Its a difference in mindset. My parents are Singaporean and even though we are 8 timezones apart, they keep reminding me to wear a mask when I go out in London. Something like 90% of Singaporeans wear a mask when they go out (in the street, not just indoors) as it is law. I would be interested in how many mums in UK incessantly and constantly remind their children to wear masks.

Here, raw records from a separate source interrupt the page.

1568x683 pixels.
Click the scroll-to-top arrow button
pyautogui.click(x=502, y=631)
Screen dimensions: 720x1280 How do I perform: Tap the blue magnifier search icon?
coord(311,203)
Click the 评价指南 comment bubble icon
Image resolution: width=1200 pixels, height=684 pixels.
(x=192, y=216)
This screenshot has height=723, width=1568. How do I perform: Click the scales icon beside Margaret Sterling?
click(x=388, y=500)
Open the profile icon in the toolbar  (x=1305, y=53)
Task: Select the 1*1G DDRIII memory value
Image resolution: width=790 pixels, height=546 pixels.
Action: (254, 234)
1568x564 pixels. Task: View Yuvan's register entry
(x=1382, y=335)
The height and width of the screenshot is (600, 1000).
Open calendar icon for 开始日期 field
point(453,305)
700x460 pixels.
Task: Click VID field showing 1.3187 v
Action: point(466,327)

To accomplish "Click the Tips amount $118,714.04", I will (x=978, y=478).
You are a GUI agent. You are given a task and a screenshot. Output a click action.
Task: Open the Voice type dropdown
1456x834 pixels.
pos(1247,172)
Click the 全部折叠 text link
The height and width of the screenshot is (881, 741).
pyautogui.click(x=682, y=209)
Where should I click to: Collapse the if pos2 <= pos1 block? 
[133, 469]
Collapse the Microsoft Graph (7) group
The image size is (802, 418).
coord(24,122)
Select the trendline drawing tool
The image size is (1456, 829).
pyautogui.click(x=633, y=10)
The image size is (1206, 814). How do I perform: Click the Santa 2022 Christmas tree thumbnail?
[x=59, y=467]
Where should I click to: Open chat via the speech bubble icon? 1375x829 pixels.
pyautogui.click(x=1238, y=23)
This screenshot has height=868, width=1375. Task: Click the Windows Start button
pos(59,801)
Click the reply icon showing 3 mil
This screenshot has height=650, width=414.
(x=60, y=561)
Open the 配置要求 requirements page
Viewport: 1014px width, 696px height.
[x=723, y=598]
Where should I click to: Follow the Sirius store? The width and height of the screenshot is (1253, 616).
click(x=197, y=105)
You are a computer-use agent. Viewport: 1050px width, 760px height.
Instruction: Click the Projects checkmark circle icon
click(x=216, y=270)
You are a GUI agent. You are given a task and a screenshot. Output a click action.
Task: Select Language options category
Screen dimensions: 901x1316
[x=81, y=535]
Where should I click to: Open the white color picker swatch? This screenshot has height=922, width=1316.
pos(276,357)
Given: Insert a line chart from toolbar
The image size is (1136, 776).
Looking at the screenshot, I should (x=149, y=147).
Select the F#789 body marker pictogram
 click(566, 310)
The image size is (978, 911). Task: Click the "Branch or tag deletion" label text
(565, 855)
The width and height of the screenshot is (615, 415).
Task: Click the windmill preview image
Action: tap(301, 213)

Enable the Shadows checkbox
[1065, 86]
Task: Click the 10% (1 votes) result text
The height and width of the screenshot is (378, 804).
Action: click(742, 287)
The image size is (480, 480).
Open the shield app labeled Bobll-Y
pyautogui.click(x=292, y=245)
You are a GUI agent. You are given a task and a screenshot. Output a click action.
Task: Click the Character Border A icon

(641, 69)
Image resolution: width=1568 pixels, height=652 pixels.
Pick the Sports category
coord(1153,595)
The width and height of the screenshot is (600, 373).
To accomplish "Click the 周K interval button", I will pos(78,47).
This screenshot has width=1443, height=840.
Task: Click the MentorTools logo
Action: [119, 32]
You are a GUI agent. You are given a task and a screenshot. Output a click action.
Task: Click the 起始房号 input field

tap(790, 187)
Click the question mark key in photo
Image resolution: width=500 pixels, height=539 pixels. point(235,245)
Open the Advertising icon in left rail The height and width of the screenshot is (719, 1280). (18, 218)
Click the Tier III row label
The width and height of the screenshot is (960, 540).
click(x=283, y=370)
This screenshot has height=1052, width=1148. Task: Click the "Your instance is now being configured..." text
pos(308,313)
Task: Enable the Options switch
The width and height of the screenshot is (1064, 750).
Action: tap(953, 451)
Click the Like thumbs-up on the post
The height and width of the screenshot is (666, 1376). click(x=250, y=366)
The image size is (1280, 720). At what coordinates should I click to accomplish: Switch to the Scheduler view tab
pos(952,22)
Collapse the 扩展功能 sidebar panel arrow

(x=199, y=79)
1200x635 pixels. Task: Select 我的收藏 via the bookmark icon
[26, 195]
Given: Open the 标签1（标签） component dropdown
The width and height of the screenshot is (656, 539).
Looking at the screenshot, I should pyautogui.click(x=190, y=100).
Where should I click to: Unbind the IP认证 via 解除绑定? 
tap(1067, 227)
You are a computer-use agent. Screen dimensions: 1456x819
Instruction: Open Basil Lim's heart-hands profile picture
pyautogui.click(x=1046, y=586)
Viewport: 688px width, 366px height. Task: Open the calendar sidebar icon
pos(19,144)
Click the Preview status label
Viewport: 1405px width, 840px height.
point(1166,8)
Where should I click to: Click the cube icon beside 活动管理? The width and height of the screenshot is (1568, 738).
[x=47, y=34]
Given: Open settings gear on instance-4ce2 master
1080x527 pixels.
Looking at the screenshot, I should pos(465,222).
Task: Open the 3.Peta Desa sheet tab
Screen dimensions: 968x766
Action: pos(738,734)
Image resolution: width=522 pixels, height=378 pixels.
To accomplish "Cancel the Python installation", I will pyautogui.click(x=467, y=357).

Taiwan, HK , China, Singapore had experience with SARS and therefore know what to do. I remember back in Feb when there were 10 cases of Covid in the UK, I said that the economy would be wrecked and people would die if we didnt take this seriously, just like how it happened in Singapore when I was 11. Everyone just laughed at me and said that the reason that happened was cos singapore was so small with connections to china. I feel like there is a certain arrogance in UK that we know best and therefore we would not benefit from learning from other countries. Hence things were allowed to spiral out of control.

annabel85 · 05/11/2020 10:03

People actually take it seriously and there isn't the same rebelliousness that's innate in cultures like ours.

annabel85 · 05/11/2020 10:06

The other factor is people don't fear the law in this country and there's been extremely low rate of enforcement. Even in countries like Italy and Spain they don't piss about with the police over there and know about it if they do.

In other cultures like much of Asia and the far east, you wouldn't dare.

hopingforonlychild · 05/11/2020 10:11

@annabel85 also humans are social creatures and we tend to copy what our peer group does. If everyone around you is following regulations, you would too. the problem with the UK is that too many people refuse to wear masks and have illicit gatherings so that somehow normalizes risky behavior.